過去の屍【完】



「どうして二人はよく遊んでるの?」

そんなの、一緒に遊びたいからに決まってる。

でも私と君は本来、住む世界が違うところにいる人たちなのだと知った。
私はいい子を装うのが得意で先生が大好きで、君は、やんちゃで自由でどちらかと言うと問題児。

そんな私たちは一緒にいることは物珍しいらしく、幾度となく不思議がられた。

最初は担任の先生だけの素朴な疑問が、いつの間にか、牙に見えて刺そうとしているのではないか思えてきた。


「あんな奴となんで一緒にいるの?」
「あんな奴と一緒にいないほうがいいよ」


どうしてそんなこと言われないといけないんだろう。
たまに意地悪だけど、優しいのに。


小学校の入学式からしばらくして、揶揄われていた私を助けようとしてくれた。

「明日から一緒に学校に行こう」
「教室に人が来るまで、こっちのクラスにいなよ」
「何かあったら言いなね」

そんなことを言ってくれる君は優しいよ。でもその優しさに甘えた。


「どうして、いつも遊んでくれるの?」

学年も性別も違う君。住む世界だって違うらしい君。

「なんとなく」

君はいつもそんな風に答えた。


ただ近所で、遊ぶ人が近くに他にいなくて。
そんな理由だったら嫌だなと思いながら、繰り返されるそれに、繰り返される答え。


「君だから」なんていう少しの甘さを含んだ言葉だったら、何か違っていたのかもしれない。何を求めていたのだろう。

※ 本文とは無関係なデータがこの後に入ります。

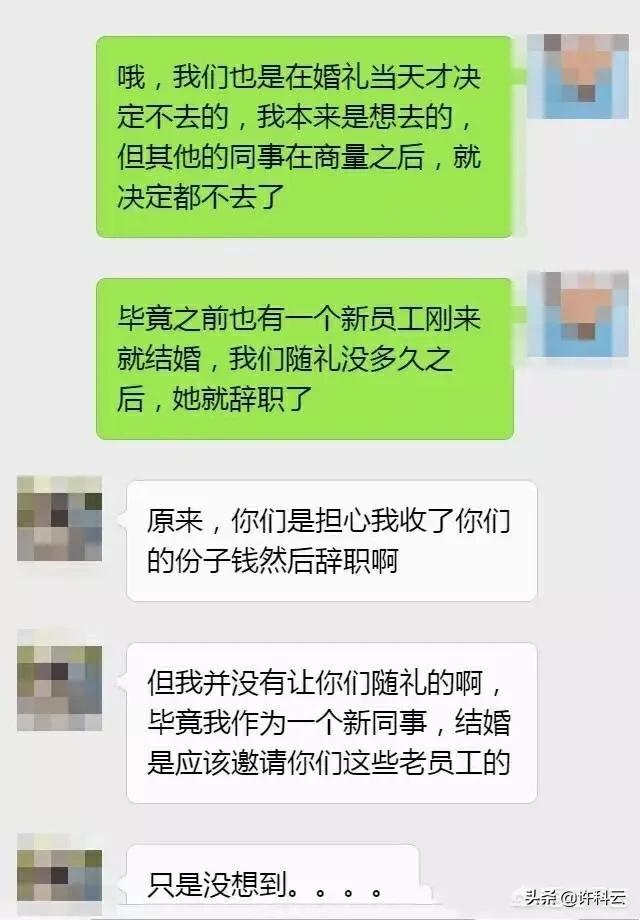Click the line '就结婚，我们随礼没多久之'
Image resolution: width=640 pixels, height=920 pixels.
click(x=285, y=358)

曖昧な答えは一緒にいるより喜々よりも、社会の恐怖が勝った。
私にとって学校は小さくて大きな社会で。
上級生よりも同級生が怖かった。

言い訳と言われればそうだろう。
自分が可愛かっただけだと言われればそうだろう。


周りに振り回されることが怖くて、大切な人の存在の否定は自分を否定されているように思えた。だから自分を守った。自由を守った。